Curbing Rampant Speculation in the Stock Market: Five Bold Ideas

It’s a familiar story: whenever we see ideas for regulating rampant speculation in the stock market, we can’t help but wonder if history has taught us any lessons. In my opinion, these new regulations either increase mindless online disclosures or boost income streams for regulatory bodies. It’s time to think outside the box.

First, intra-day futures and options (F&O) trading should be taxed punitively. This would discourage excessive speculation and help to level the playing field for long-term investors.

Second, brokers already decide who can trade and to what extent. They are closest to the customer, so they should carry all the liability and more responsibility. If a broker encourages excessive leverage, it should be held responsible.

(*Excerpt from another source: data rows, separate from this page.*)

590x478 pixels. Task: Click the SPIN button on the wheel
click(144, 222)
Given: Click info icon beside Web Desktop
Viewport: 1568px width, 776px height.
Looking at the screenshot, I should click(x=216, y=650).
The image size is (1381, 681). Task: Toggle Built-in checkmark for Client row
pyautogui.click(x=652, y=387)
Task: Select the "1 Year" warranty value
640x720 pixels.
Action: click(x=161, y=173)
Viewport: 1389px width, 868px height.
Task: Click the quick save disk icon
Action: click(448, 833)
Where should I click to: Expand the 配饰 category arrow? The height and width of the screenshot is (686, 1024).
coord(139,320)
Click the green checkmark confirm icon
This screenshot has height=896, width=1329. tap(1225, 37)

Third, the stock exchanges are aiming to maximize profits. There’s nothing wrong with that, but the way they go about it matters. They often make trading easier to increase volumes, which encourages speculation. This needs to stop.

Fourth, hedging positions should be allowed. This was meant to be the main purpose of F&O trading! We can find the right technology solutions to make this seamless.

Fifth, investor education efforts should be encouraged. We need to combat the appeal of quick profits that F&O trading offers. Perhaps an “F&O Sahi Nahi Hai” campaign could have an impact. More importantly, the way investor education is done, especially related to trading, needs to be completely re-thought.